◆ Excerpted records ◆
┌──

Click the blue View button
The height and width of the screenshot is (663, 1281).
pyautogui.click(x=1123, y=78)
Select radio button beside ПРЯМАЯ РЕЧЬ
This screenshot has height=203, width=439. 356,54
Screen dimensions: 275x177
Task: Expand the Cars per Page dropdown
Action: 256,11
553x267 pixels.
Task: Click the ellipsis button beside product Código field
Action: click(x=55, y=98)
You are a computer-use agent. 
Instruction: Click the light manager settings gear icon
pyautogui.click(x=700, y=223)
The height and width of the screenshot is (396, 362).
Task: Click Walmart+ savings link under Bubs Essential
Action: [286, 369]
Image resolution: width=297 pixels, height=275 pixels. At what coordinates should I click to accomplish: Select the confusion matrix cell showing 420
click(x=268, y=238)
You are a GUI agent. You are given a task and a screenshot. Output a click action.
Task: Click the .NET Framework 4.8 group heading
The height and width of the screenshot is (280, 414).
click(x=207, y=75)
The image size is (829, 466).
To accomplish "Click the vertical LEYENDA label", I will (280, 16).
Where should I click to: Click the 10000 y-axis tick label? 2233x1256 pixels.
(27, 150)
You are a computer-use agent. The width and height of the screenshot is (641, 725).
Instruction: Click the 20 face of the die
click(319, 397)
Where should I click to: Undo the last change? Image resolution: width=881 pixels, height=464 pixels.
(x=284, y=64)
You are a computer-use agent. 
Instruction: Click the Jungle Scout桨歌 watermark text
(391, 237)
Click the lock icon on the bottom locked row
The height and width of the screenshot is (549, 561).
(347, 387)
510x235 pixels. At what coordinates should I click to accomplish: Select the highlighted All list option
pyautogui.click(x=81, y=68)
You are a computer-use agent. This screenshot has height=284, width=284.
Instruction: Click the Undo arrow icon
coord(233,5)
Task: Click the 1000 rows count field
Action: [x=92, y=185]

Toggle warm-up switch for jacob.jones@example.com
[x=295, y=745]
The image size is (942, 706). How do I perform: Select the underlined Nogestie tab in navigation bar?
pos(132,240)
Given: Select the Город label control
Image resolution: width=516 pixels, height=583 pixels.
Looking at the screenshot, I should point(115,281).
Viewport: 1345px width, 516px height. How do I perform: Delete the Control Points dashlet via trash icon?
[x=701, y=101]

└──

◆ Task to carry out ◆
Turn all the lines above into a Markdown table with the columns Row and Line, giving each line a row number and leaving out blank lines.

◆ Task output ◆
| Row | Line |
|---|---|
| 1 | Click the blue View button |
| 2 | The height and width of the screenshot is (663, 1281). |
| 3 | pyautogui.click(x=1123, y=78) |
| 4 | Select radio button beside ПРЯМАЯ РЕЧЬ |
| 5 | This screenshot has height=203, width=439. 356,54 |
| 6 | Screen dimensions: 275x177 |
| 7 | Task: Expand the Cars per Page dropdown |
| 8 | Action: 256,11 |
| 9 | 553x267 pixels. |
| 10 | Task: Click the ellipsis button beside product Código field |
| 11 | Action: click(x=55, y=98) |
| 12 | You are a computer-use agent.  |
| 13 | Instruction: Click the light manager settings gear icon |
| 14 | pyautogui.click(x=700, y=223) |
| 15 | The height and width of the screenshot is (396, 362). |
| 16 | Task: Click Walmart+ savings link under Bubs Essential |
| 17 | Action: [286, 369] |
| 18 | Image resolution: width=297 pixels, height=275 pixels. At what coordinates should I click to accomplish: Select the confusion matrix cell showing 420 |
| 19 | click(x=268, y=238) |
| 20 | You are a GUI agent. You are given a task and a screenshot. Output a click action. |
| 21 | Task: Click the .NET Framework 4.8 group heading |
| 22 | The height and width of the screenshot is (280, 414). |
| 23 | click(x=207, y=75) |
| 24 | The image size is (829, 466). |
| 25 | To accomplish "Click the vertical LEYENDA label", I will (280, 16). |
| 26 | Where should I click to: Click the 10000 y-axis tick label? 2233x1256 pixels. |
| 27 | (27, 150) |
| 28 | You are a computer-use agent. The width and height of the screenshot is (641, 725). |
| 29 | Instruction: Click the 20 face of the die |
| 30 | click(319, 397) |
| 31 | Where should I click to: Undo the last change? Image resolution: width=881 pixels, height=464 pixels. |
| 32 | (x=284, y=64) |
| 33 | You are a computer-use agent.  |
| 34 | Instruction: Click the Jungle Scout桨歌 watermark text |
| 35 | (391, 237) |
| 36 | Click the lock icon on the bottom locked row |
| 37 | The height and width of the screenshot is (549, 561). |
| 38 | (347, 387) |
| 39 | 510x235 pixels. At what coordinates should I click to accomplish: Select the highlighted All list option |
| 40 | pyautogui.click(x=81, y=68) |
| 41 | You are a computer-use agent. This screenshot has height=284, width=284. |
| 42 | Instruction: Click the Undo arrow icon |
| 43 | coord(233,5) |
| 44 | Task: Click the 1000 rows count field |
| 45 | Action: [x=92, y=185] |
| 46 | Toggle warm-up switch for jacob.jones@example.com |
| 47 | [x=295, y=745] |
| 48 | The image size is (942, 706). How do I perform: Select the underlined Nogestie tab in navigation bar? |
| 49 | pos(132,240) |
| 50 | Given: Select the Город label control |
| 51 | Image resolution: width=516 pixels, height=583 pixels. |
| 52 | Looking at the screenshot, I should point(115,281). |
| 53 | Viewport: 1345px width, 516px height. How do I perform: Delete the Control Points dashlet via trash icon? |
| 54 | [x=701, y=101] |